In the data below, one line contains "Antidark (75, 918)" and a later one contains "Outlet (68, 1250)". Print both, with every line between them, exactly and alone.

Entries taken from a collection:

○ ○ ○ ○ ○ ○ ○

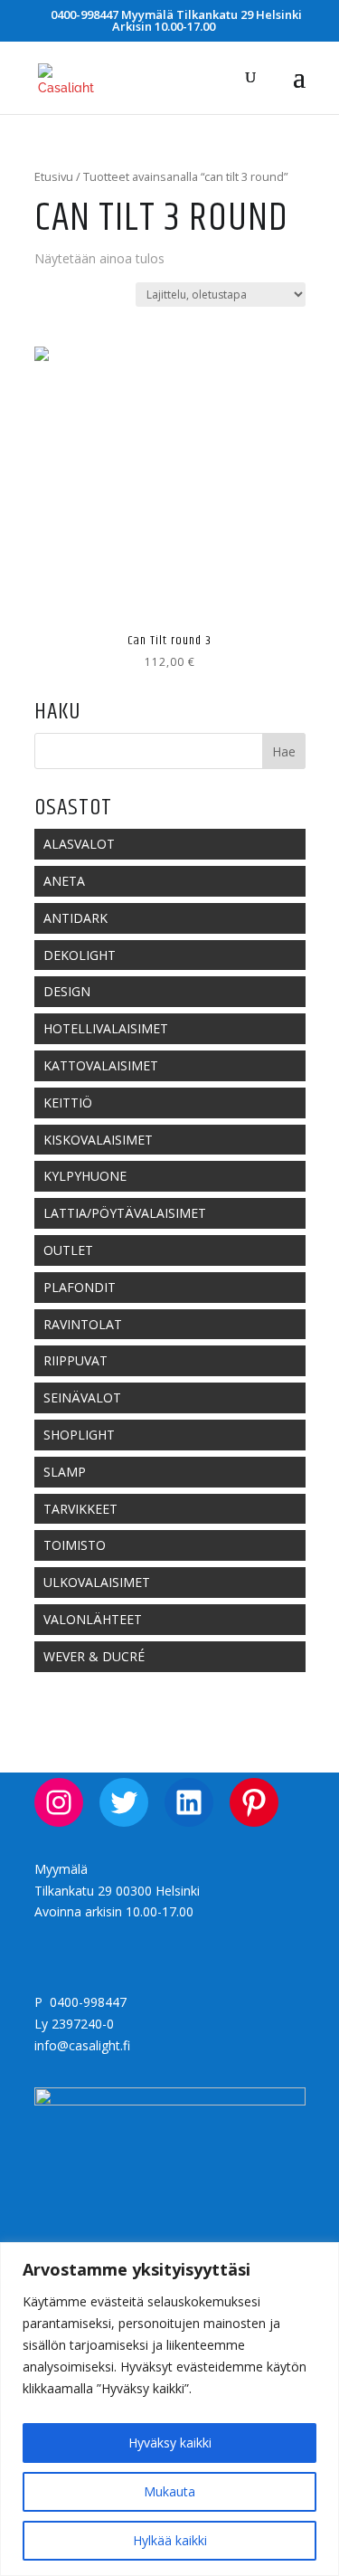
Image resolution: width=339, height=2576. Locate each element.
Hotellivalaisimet (105, 1028)
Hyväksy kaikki (170, 2442)
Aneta (64, 880)
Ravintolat (82, 1324)
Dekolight (79, 955)
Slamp (64, 1471)
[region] (169, 2409)
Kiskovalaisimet (98, 1139)
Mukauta (169, 2491)
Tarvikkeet (80, 1508)
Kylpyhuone (85, 1175)
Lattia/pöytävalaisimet (124, 1212)
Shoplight (79, 1434)
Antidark (75, 918)
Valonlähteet (92, 1619)
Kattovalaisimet (100, 1065)
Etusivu (53, 176)
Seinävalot (82, 1397)
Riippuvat (75, 1360)
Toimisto (74, 1545)
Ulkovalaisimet (96, 1582)
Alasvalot (79, 843)
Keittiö (67, 1102)
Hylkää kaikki (170, 2540)
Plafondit (79, 1287)
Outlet (68, 1250)
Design (66, 991)
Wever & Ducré (94, 1656)
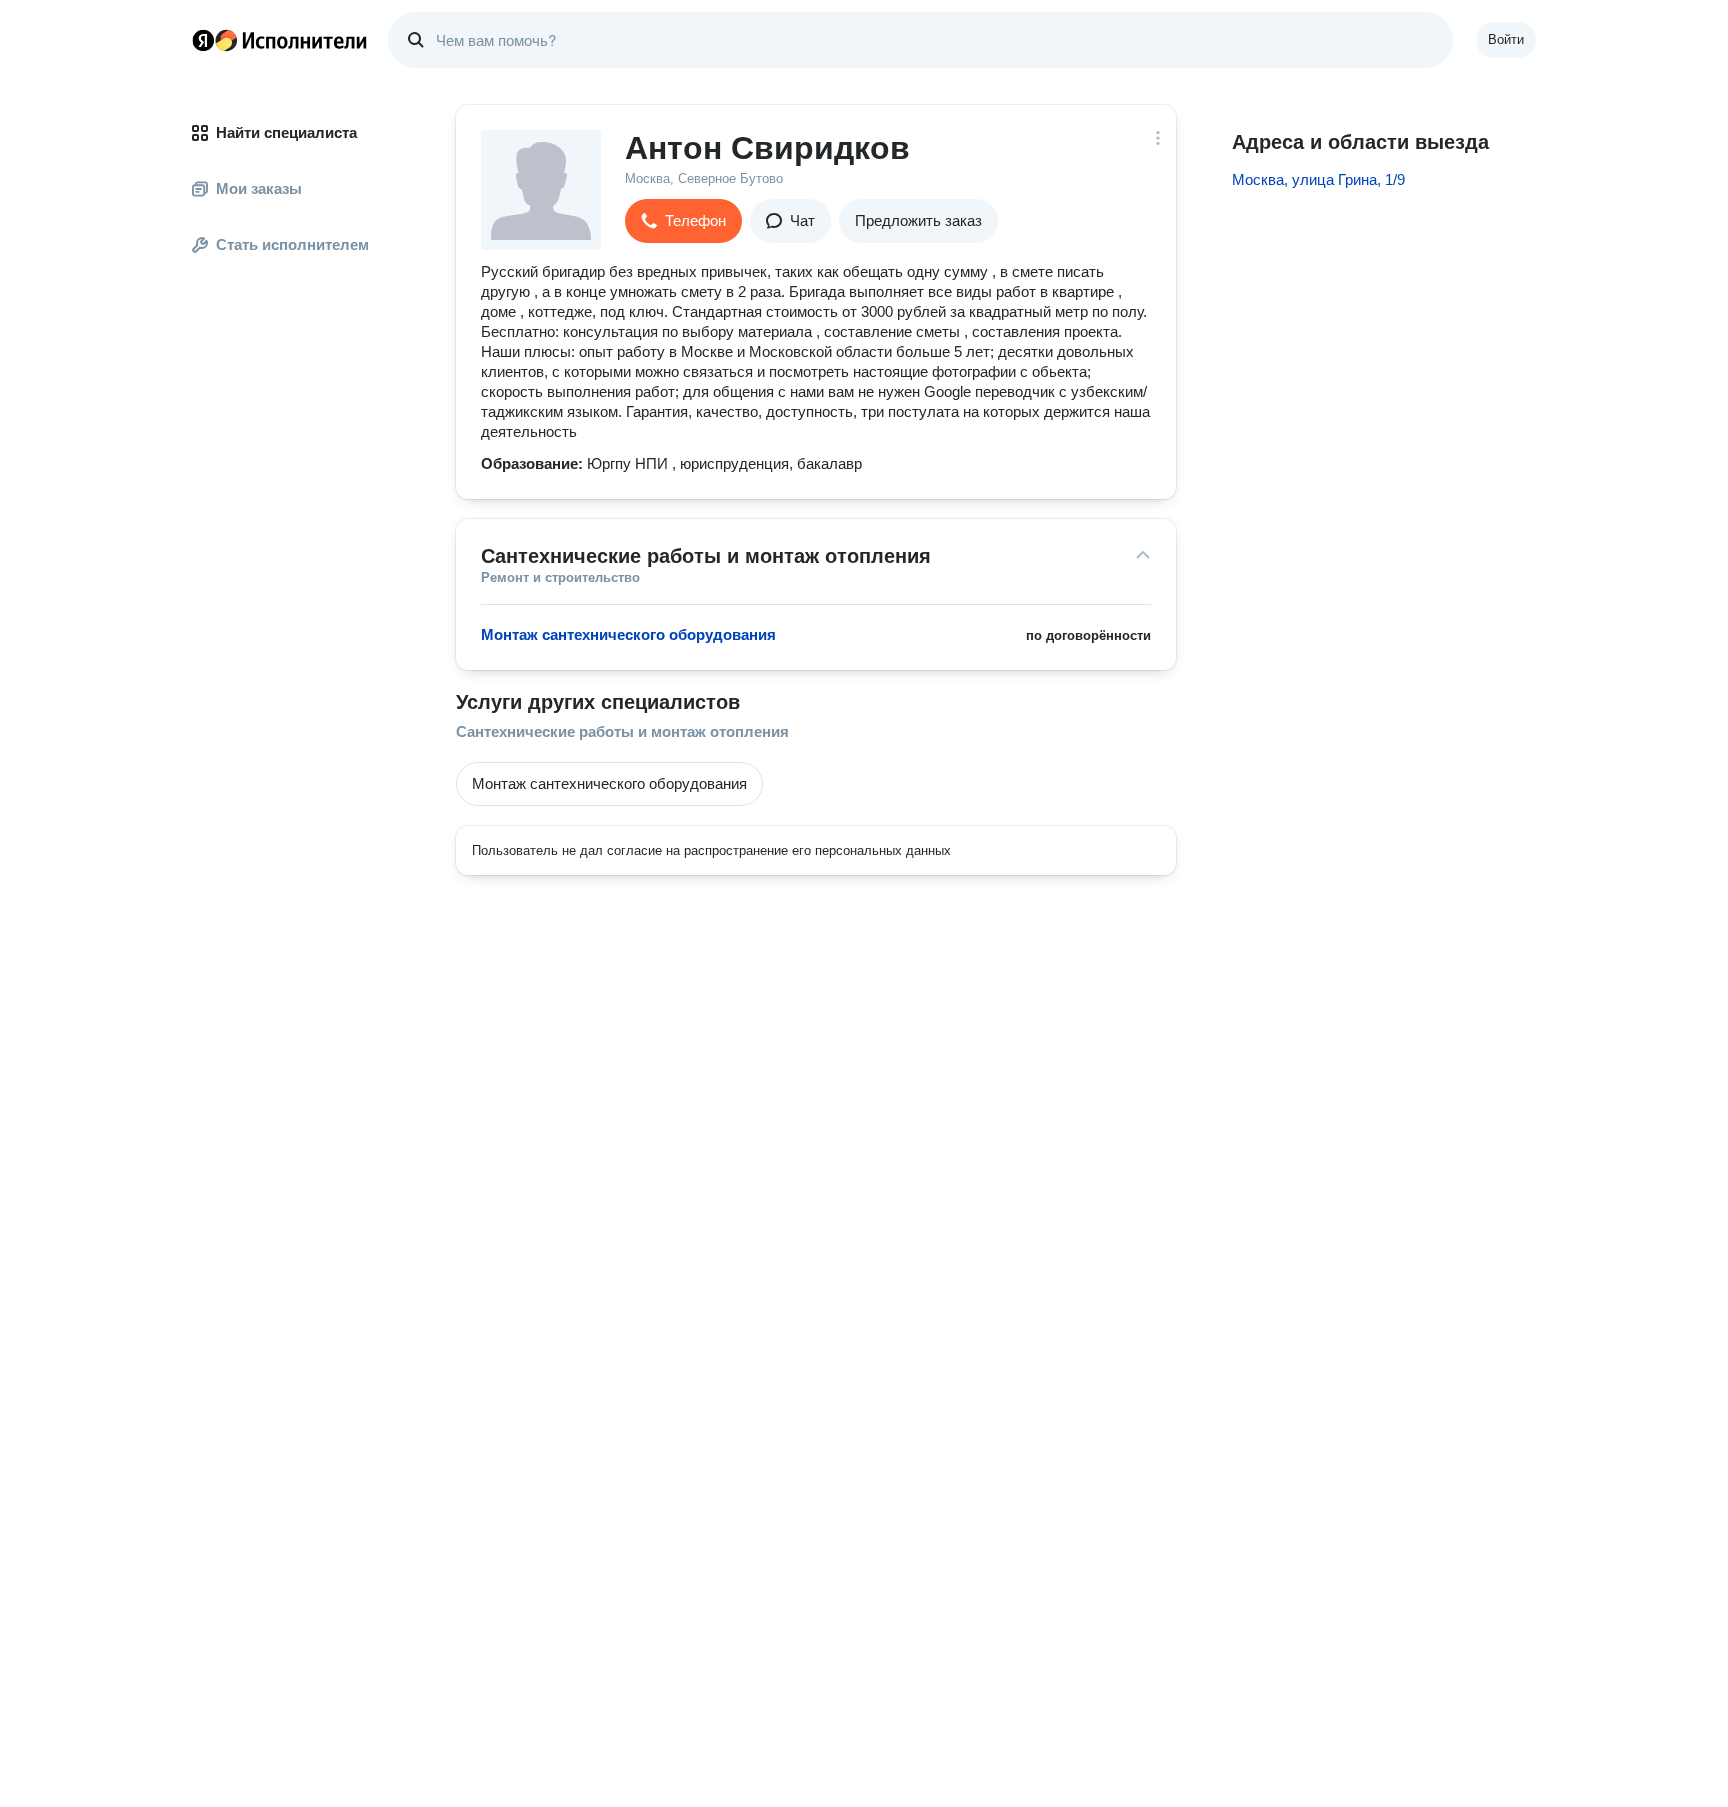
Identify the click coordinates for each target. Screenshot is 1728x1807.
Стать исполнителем (292, 244)
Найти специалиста (286, 132)
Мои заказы (259, 188)
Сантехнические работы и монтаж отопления (622, 731)
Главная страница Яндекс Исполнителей (280, 40)
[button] (683, 221)
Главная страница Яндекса (203, 40)
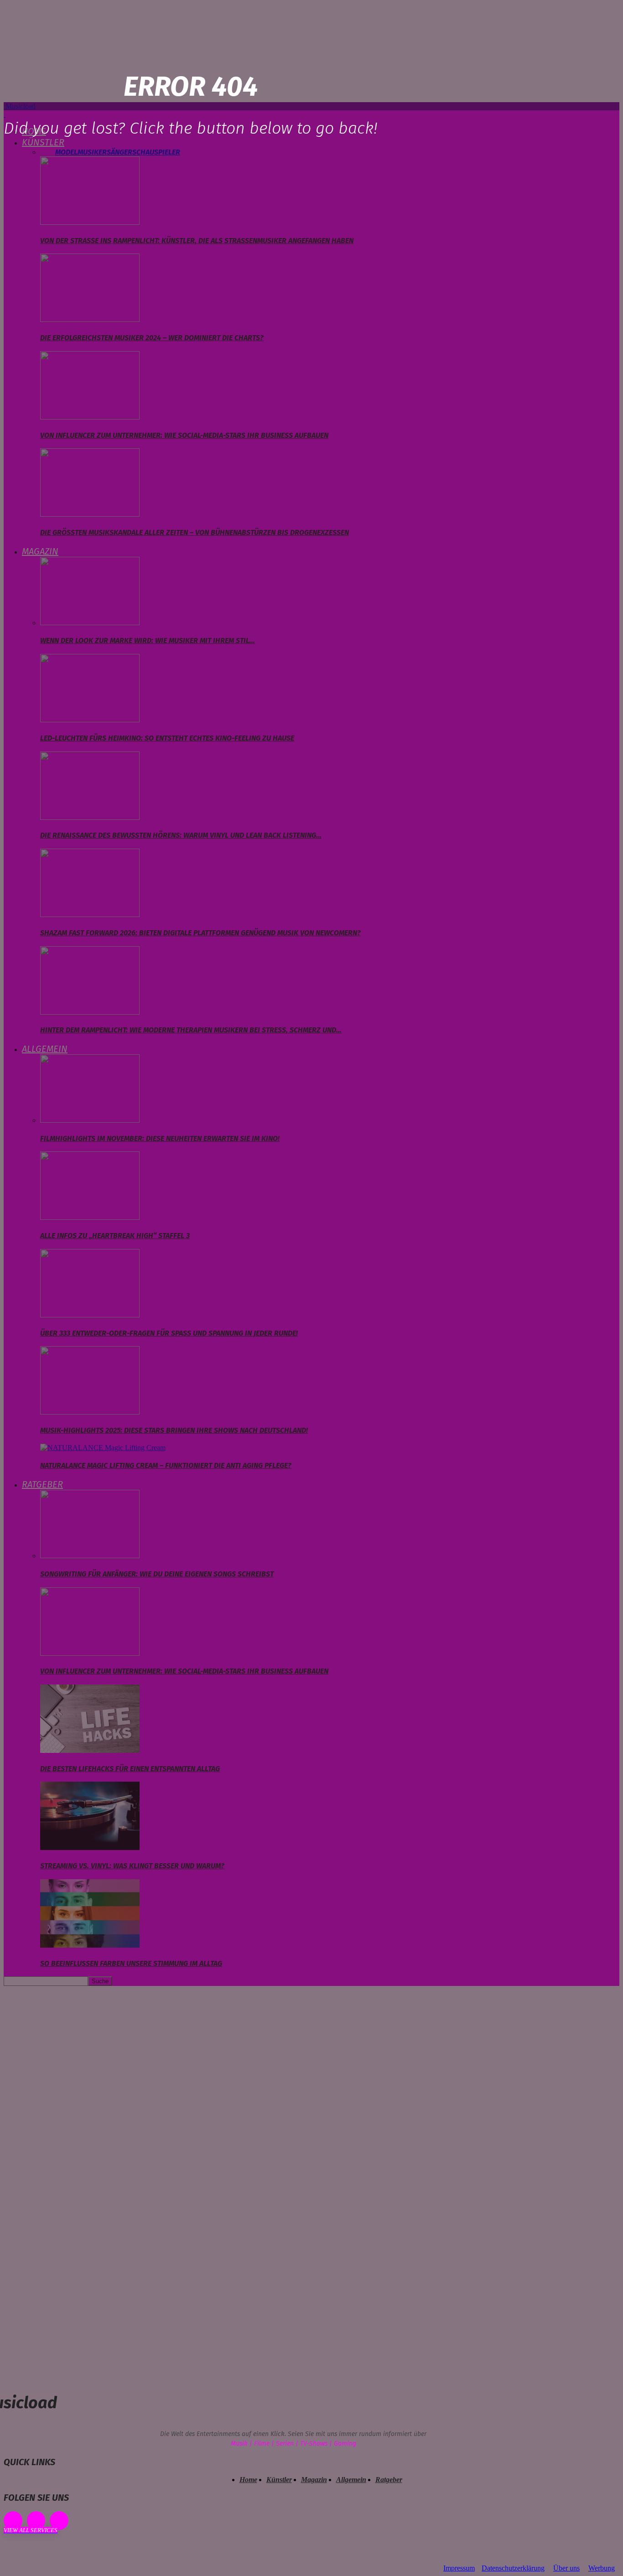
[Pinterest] (36, 2520)
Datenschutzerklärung (513, 2568)
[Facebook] (13, 2520)
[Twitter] (59, 2520)
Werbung (601, 2568)
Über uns (566, 2568)
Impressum (459, 2568)
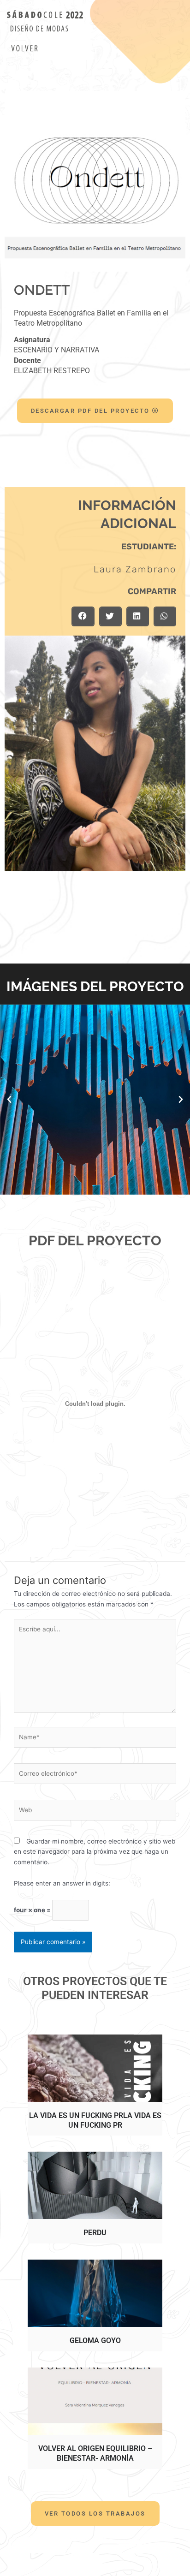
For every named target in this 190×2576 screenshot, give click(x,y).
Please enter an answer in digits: (62, 1883)
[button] (82, 616)
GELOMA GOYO (95, 2340)
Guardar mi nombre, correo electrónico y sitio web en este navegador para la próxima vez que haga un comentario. (94, 1852)
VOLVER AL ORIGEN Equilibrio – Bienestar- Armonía (95, 2453)
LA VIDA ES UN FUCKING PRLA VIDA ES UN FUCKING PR (95, 2120)
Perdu (95, 2232)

○ ○ ○ ○ ○ ○ ○

- **Output below**:
Antidark (75, 918)
Valonlähteet (92, 1619)
Kattovalaisimet (100, 1065)
Etusivu (53, 176)
Seinävalot (82, 1397)
Riippuvat (75, 1360)
Toimisto (74, 1545)
Ulkovalaisimet (96, 1582)
Alasvalot (79, 843)
Keittiö (67, 1102)
Hylkää kaikki (170, 2540)
Plafondit (79, 1287)
Outlet (68, 1250)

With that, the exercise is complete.